I found the videos of a ballista, mangonel, and trebuchet in action, and a colleague of mine, Rachel, was really fantastic and edited and pulled them all together for me since I couldn’t get the software installed in time to do it myself. (Thanks, Rachel!!!) Then staff members here bent over backwards trying to help me make an iPad talk to the projector, and when we didn’t have the cables for that, make the laptop work without glitching…
You really didn’t need to know all of that, did you? Basically, I am surrounded with fantastic people who are a delight to work with. In the end, everything worked smoothly, kids saw a car, a piano, and an incendiary device being hurled through the air by a trebuchet and learned how that happens. Coolness factor +100.

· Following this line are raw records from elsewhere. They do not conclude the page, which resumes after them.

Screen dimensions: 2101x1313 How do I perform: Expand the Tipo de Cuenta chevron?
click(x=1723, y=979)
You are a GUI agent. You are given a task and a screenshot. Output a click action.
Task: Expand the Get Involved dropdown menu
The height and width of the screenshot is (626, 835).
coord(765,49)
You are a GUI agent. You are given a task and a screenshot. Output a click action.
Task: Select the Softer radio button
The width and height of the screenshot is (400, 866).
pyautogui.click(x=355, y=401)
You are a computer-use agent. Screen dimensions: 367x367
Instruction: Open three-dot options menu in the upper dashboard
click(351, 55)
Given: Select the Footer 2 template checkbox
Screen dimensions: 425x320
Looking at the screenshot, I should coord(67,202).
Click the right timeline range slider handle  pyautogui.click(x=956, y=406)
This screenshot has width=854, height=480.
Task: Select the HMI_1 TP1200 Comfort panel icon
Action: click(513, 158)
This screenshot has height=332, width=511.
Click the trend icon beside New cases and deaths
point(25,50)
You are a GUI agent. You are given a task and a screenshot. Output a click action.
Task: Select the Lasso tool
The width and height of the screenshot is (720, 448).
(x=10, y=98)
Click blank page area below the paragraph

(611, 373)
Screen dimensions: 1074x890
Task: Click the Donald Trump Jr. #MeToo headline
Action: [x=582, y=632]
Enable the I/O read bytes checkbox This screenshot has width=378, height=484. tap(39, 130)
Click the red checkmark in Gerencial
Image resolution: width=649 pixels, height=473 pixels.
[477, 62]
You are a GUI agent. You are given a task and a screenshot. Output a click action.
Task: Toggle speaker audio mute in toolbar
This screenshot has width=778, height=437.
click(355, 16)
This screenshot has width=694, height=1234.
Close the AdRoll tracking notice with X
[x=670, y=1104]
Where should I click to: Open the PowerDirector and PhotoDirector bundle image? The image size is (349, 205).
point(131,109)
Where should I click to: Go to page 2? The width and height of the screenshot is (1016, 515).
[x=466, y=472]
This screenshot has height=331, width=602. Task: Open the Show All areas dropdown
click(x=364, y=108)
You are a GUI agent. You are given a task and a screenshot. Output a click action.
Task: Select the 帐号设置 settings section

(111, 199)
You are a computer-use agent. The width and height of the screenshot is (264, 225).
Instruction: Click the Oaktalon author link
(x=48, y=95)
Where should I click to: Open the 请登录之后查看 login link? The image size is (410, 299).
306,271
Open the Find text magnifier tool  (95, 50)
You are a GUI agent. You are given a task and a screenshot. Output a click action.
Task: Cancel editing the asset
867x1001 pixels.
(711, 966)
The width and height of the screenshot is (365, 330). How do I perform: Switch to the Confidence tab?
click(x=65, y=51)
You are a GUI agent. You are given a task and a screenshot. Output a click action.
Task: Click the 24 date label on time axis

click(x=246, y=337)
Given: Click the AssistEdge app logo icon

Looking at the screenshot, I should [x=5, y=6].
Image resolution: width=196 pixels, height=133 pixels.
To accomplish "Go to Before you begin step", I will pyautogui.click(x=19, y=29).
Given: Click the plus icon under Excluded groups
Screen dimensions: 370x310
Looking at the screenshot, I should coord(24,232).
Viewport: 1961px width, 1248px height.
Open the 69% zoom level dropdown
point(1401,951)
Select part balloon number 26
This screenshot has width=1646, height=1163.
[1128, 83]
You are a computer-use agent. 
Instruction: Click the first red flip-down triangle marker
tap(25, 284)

Then, I demonstrated how we come equipped with our own catapults. I had them hold out one arm, palm up, hand relaxed. Then, with the other hand, pull back on their fingers and then release. The hand springs back up because the tension, like in a catapult, is stored in the arm muscle.
Step by step I walked them through making their own catapult with popsicle sticks and rubber bands. Then, I explained that they were going to make their own forts, and they had 15 minutes to do so. They were given large sheets of construction paper, scissors, tape, markers, and cardboard tubes. Once the 15 minutes were up, they gathered the forts into a circle and attacked each other with pompoms for another 10 minutes.
And the peasants rejoiced. (100 points if you can name that TV reference!)